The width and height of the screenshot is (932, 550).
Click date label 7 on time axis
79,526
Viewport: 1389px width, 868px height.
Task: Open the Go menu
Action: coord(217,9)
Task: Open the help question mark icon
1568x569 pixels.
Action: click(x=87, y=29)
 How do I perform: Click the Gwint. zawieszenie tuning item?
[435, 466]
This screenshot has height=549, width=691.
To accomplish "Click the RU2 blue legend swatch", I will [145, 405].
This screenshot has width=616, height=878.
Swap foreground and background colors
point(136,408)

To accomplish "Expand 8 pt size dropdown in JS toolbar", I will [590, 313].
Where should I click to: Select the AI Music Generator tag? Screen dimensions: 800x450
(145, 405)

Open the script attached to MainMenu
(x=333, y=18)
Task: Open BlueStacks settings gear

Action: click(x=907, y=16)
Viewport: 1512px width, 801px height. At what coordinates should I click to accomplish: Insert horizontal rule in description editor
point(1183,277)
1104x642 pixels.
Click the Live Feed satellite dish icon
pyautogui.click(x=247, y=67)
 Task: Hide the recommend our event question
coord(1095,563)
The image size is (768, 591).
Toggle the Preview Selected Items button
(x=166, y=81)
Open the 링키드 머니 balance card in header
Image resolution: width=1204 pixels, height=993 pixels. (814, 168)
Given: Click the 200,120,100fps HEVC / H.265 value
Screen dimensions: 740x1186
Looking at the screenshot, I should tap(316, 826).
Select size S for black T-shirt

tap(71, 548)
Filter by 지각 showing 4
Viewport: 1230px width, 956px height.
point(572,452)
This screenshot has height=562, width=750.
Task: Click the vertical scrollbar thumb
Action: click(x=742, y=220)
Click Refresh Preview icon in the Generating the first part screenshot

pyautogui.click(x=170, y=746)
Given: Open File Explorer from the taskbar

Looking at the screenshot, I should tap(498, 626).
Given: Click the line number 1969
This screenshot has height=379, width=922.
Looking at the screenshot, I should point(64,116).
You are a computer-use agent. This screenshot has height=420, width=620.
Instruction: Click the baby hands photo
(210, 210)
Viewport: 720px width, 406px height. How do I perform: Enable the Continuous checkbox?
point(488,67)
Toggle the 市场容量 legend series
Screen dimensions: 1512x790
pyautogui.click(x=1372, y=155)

================

→ Task objective
Go through the listing above and find each line containing the string "will"; copy those lines.

→ Task solution
To accomplish "Click the RU2 blue legend swatch", I will [145, 405].
To accomplish "Expand 8 pt size dropdown in JS toolbar", I will [590, 313].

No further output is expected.